Academic Project Page

Abstract

Medical language models (MLMs) have become pivotal in advancing medical natural language processing. However, prior models that rely on pre-training or supervised fine-tuning often exhibit low data efficiency and limited practicality in real-world clinical applications. While OpenAI’s o1 highlights test-time scaling in mathematics, attempts to replicate this approach in medicine typically distill responses from GPT-series models to open-source models, focusing primarily on multiple-choice tasks. This strategy, though straightforward, neglects critical concerns like data privacy and realistic deployment in clinical settings. In this work, we present deployable, small-scale medical reasoning system, MedS³, designed for long-chain reasoning in clinical tasks using a self-evolution paradigm. Starting with a seed dataset of around 8,000 instances spanning five domains and 16 datasets, we prompt a base policy model to perform Monte Carlo Tree Search (MCTS) to construct rule-verifiable reasoning chains. Each reasoning step is assigned an evolution rollout value, allowing verified trajectories to train the policy model and the process reward model (PRM). During inference, the policy model generates multiple responses, and the reward model selects the one with a newly proposed PRM-guided Vote-Sum (P-VS) strategy. Experiments on eleven evaluation datasets demonstrate that MedS³ outperforms not only the prior strongest medical model by 6.59, but also 32B-level general reasoning models by 8.71 points.

Method: Self-Evolution System

MedS³ utilizes a Monte-Carlo Tree Search pipeline to self-generate step-by-step reasoning paths for each question in the seed dataset (a).

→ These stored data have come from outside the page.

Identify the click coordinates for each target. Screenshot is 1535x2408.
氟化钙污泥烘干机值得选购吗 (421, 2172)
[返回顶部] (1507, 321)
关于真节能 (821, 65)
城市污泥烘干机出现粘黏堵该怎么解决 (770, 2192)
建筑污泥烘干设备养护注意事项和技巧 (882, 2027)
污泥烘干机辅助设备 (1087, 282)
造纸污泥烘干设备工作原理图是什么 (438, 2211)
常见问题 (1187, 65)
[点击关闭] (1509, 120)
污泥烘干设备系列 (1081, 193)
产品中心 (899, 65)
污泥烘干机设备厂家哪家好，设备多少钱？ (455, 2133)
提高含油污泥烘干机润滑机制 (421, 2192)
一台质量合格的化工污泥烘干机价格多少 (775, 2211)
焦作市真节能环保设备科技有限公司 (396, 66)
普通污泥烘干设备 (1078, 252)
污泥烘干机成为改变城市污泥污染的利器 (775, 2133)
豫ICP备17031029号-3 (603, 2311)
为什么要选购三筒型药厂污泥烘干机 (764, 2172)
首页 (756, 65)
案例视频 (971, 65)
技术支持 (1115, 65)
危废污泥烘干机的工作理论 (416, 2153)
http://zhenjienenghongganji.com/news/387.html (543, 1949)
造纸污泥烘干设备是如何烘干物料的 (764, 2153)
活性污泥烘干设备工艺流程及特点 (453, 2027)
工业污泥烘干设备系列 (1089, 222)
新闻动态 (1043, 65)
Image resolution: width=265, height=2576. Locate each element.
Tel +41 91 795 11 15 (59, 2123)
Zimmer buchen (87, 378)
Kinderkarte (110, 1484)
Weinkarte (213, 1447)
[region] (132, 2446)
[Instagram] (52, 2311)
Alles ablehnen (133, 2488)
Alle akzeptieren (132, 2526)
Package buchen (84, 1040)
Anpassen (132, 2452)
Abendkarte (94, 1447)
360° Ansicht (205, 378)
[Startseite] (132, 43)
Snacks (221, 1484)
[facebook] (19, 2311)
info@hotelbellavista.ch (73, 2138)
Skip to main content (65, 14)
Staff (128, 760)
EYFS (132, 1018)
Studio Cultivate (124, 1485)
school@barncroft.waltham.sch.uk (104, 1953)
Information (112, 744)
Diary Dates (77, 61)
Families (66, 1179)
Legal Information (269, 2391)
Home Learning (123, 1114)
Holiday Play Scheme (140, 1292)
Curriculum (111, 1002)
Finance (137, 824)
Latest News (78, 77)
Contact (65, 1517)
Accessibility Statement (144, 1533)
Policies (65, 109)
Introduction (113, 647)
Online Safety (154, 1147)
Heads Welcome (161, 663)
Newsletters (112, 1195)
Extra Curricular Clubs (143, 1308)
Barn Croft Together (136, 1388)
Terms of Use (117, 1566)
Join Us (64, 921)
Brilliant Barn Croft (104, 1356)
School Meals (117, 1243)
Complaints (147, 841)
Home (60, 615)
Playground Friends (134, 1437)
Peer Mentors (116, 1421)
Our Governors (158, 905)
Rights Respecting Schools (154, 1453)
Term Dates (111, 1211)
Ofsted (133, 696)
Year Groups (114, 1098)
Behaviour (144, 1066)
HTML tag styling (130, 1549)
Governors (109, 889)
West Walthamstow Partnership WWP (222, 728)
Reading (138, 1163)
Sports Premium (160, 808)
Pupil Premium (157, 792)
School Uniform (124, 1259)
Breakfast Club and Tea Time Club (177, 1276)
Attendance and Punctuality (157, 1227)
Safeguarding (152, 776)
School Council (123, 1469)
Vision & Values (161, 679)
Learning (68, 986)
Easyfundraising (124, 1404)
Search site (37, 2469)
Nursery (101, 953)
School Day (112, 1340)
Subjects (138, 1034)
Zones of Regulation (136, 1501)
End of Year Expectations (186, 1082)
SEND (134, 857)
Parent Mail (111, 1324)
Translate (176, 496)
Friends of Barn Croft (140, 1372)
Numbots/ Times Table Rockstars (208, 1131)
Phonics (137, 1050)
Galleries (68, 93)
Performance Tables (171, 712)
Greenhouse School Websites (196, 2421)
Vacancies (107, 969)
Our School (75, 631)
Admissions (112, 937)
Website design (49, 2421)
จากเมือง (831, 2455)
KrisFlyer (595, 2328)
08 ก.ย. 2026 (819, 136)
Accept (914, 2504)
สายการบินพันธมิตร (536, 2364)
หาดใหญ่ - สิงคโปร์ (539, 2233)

During this process, MedS³ uses result simulation to obtain the rollout value for each node (b); After obtaining the child's rollout value, MedS³ executes back-propagate to enable precise value prediction from deeper layer to transfer back to shallow nodes (c). After gathering all correct and wrong finish nodes, we use supervised fine-tuning to optimize the policy model \(\pi\) with correct reasoning trajectories and step-wise discriminative loss to obtain a process reward model \(V_{\theta}\) (d).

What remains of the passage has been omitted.